#### Kurze Aufgabe 1:
Stimmen diese Aussagen mit dem Text über die Wirtschaftskrise überein? Antworte jeweils mit Ja oder Nein und zitiere die entscheidenden Worte aus dem Text wörtlich. (a) Laut der Gesellschaft für Konsumforschung blieb die Stimmung der Verbraucher trotz vieler schlechter Meldungen fast gleich. (b) Zwischen 1922 und 1928 ging die Zahl der PKW und LKW zurück. (c) Die Industrie in Deutschland produzierte 1932 um 40 Prozent weniger als 1929.
#### Kurze Aufgabe 2:
Wer stand laut dem Text über die Wirtschaftskrise als Finanzminister an der Seite von Bundeskanzlerin Merkel?
#### Kurze Aufgabe 3:
Führe den Text über die Wirtschaftskrise nach seinem letzten Satz weiter.

Medien berichten über den "zehnten Jahrestag" der Weltwirtschaftskrise. Im April 2009 habe ich mich in einem Kommentar mit den seinerzeitigen apokalyptischen Schlagzeilen aufmerksamkeitssuchender Medien beschäftigt, die aus meiner Sicht unhistorische Vergleiche zu Weimarer Zeiten zogen. Bundeskanzlerin Merkel halten viele ihr damaliges Krisenmanagement zugute. Nicht vergessen sollte man aber den Krisenmanager an ihrer Seite, Finanzminister Peer Steinbrück, der sich am Ende in seiner Partei verhedderte. 

Mein Kommentar vom 3. April 2009 trug die Headline:

"Doch alles Krise?"

"Trotz einer Flut negativer Meldungen zur konjunkturellen Entwicklung bleibt die Stimmung bei den Verbrauchern insgesamt nahezu unverändert", schrieb die Gesellschaft für Konsumforschung am 26. März 2009 zur Veröffentlichung ihres  Konsumklimaindexes. Die Konjunktur- und Einkommenserwartungen seien "nach Zuwächsen im Vormonat jetzt zwar leicht rückläufig". Die Anschaffungsneigung bleibe jedoch "auf gutem Niveau". Mehrere Male in Folge hatte sich das Konsumklima in Deutschland zuvor verbessert.

Wenige Tage später, am 1. April 2009 (!), publizierte ein Wirtschaftsblatt die Schlagzeile: "Arbeitsmarkt droht zu kippen: Schwärzester März seit 1928". Anlass für die alarmierende Headline war eine Veröffentlichung der Agentur für Arbeit. Danach sei erstmals seit 1928 die sonst übliche Frühjahrsbelebung am Arbeitsmarkt ausgeblieben.
 
Die Schlagzeile "dreht", wie es Medienleute sagen, die inflationären Meldungen über die angeblich schlimmste Rezession seit dem zweiten Weltkrieg "weiter". An ihr zeigt sich einmal mehr die Problematik historischer Vergleiche, die sich aktuell durch die Krisenberichterstattung ziehen.

Wie war die Lage im Deutschland von 1928 – 10 Jahre nach dem Ersten Weltkrieg? Das Land hatte eine verheerende Hyperinflation hinter sich, die weite Bereiche des deutschen Mittelstandes um seine Ersparnisse gebracht hatte. In den Jahren vor 1928 hatte sich die deutsche Wirtschaft nach einer Währungsreform zunächst wieder erholt. Zwischen 1922 und 1928 erhöhte sich der Bestand von PKW und LKW von 125.000 auf rund 470.000. Heute gibt es übrigens 56,3 Millionen Autos (Stand 2005) in Deutschland.  (Quelle: Bundesumweltamt.)

Es folgte die Weltwirtschaftskrise, die das bereits schwer angeschlagene deutsche Reich schwer mitnahm. Das Produktionsvolumen der deutschen Industrie sank von 1929 bis 1932 um 40 Prozent auf den Stand von 1904. 1931 kam es in Folge des Zerfalls des internationalen Währungssystems zu einer schweren Bankenkrise, was die wirtschaftliche Rezession verschärfte. Massenarbeitslosigkeit und grassierende Armut waren die Folge. (Quelle: Deutsches Historisches Museum)

#### Vorliegende Daten:
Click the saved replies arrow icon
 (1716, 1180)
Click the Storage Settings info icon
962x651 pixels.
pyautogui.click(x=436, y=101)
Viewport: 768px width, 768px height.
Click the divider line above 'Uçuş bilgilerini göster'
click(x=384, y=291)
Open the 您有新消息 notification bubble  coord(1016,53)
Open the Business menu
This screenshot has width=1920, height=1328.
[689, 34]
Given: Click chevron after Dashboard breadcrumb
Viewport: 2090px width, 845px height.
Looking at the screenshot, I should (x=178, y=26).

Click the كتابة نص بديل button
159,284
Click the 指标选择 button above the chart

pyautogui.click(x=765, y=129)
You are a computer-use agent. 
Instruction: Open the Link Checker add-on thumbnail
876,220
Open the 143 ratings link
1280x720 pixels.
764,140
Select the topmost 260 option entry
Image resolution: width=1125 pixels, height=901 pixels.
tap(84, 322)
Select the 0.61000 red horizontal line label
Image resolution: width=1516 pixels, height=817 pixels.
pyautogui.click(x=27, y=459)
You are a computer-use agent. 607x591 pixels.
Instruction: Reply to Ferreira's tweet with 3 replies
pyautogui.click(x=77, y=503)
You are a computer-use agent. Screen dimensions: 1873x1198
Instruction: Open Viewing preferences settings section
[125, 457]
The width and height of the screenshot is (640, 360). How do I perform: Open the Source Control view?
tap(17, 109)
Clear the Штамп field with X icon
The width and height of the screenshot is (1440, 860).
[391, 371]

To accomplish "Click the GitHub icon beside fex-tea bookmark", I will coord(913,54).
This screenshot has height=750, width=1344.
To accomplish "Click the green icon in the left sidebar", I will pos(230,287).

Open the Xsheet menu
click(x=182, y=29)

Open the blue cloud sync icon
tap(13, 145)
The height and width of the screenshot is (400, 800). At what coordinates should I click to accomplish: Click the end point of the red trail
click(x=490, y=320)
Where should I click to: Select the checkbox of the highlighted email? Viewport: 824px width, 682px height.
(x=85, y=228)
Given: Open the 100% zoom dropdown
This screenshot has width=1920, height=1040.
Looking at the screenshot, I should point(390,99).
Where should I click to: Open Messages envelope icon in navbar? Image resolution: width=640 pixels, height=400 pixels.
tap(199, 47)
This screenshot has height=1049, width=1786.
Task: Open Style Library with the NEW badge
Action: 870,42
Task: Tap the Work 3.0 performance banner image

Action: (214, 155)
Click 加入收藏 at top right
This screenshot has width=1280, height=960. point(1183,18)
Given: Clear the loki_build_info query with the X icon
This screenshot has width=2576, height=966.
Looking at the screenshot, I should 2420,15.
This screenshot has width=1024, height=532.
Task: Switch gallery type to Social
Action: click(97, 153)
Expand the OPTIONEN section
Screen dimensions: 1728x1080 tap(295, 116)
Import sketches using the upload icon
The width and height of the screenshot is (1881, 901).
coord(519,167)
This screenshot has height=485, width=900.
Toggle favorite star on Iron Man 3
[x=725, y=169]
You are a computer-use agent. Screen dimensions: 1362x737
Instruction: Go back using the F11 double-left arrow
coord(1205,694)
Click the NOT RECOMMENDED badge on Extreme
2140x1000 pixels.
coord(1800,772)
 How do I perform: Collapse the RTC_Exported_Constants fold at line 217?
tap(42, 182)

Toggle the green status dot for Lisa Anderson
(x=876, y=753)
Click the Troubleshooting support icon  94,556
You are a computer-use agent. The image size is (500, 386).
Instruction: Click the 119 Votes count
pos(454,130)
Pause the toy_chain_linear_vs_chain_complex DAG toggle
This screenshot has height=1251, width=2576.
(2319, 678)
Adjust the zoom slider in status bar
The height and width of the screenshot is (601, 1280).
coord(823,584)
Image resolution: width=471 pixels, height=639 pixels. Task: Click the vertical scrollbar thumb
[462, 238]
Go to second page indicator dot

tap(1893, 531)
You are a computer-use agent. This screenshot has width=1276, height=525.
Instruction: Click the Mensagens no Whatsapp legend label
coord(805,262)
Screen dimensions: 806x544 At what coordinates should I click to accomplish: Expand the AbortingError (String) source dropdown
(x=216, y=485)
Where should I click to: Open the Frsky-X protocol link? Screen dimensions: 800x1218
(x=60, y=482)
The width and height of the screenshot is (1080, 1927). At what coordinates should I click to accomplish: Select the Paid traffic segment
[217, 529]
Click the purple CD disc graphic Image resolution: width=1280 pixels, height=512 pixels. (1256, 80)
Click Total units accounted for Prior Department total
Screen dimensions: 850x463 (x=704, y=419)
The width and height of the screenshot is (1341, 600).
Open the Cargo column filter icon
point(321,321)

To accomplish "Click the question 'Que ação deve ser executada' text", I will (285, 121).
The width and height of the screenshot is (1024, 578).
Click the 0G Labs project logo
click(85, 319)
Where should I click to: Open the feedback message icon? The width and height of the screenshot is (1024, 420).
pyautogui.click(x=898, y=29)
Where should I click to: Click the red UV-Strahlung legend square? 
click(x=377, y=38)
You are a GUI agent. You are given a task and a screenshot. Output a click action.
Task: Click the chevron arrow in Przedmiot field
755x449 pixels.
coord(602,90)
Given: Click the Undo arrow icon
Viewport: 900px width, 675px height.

#### Antwort 1:
(a) Ja: „bleibt die Stimmung bei den Verbrauchern insgesamt nahezu unverändert“
(b) Nein: „Zwischen 1922 und 1928 erhöhte sich der Bestand von PKW und LKW von 125.000 auf rund 470.000.“
(c) Ja: „Das Produktionsvolumen der deutschen Industrie sank von 1929 bis 1932 um 40 Prozent auf den Stand von 1904.“

#### Antwort 2:
Peer Steinbrück.

#### Antwort 3:
Zurück zur Schlagzeile vom 1. April: Unterdessen hat die Bundesagentur für Arbeit auf Nachfragen der Deutschen Presseagentur ihre Jahresangabe korrigiert: Tut uns leid, ein Zahlendreher. Eine nachträgliche Überprüfung der Zeitreihen habe gezeigt, dass die März-Arbeitslosigkeit zuletzt im Jahr 1949 gestiegen sei. Man hat die Öffentlichkeit ungewollt in den April geschickt.

Unabhängig davon, ob der März 2009 nun so "schwarz" wie 1928 oder 1949 ist, stellt sich die Frage, ob er dies deshalb ist, weil der "Arbeitsmarkt kippt".

Ist die Nachricht wirklich überraschend, dass vor dem Hintergrund einer in der Tat außgergewöhnlich schweren weltweiten Konjunkturkrise der Beschäftigungszuwachs zunächst gestoppt wird, den Deutschland nach den Reformen der Agenda 2010 und als Resultat mehrerer Aufschwungjahre erlebte?

Unterstellt, dass sich pessimistische Szenarien bewahrheiten, könnte die Arbeitslosigkeit auf deutlich über vier – wenn nicht fünf – Millionen steigen – das wäre das Niveau des Jahres 2005 (siehe Grafik des IZA). So bedrückend die Beschäftigungsprobleme damals waren (und es vielerorts auch heute nach einer Aufschwungphase immer noch sind): Wer würde in diesem Zusammenhang aus seiner Erinnerung an das Jahr 2005 eine Relation zu den Jahren 1928 oder 1949 herstellen wollen?

Wenn – was abzusehen ist – die Folgen der weltweiten Krise stärker als bisher bei den Menschen ankommen, haben sich viele Maxima für die Berichterstattung bereits so weit abgenutzt, dass man sich fragt, welche Formulierungen noch folgen werden, nachdem die Spanne bis in die Zeit nach dem Ersten Weltkrieg nun bereits ausgeschöpft ist. Es blieben dann womöglich nur noch Überschriften wie "Dunkelste Wolken am Konjunkturhimmel sei Beginn der Wetteraufzeichnungen". Das war vor vor mehr als 100 Jahren.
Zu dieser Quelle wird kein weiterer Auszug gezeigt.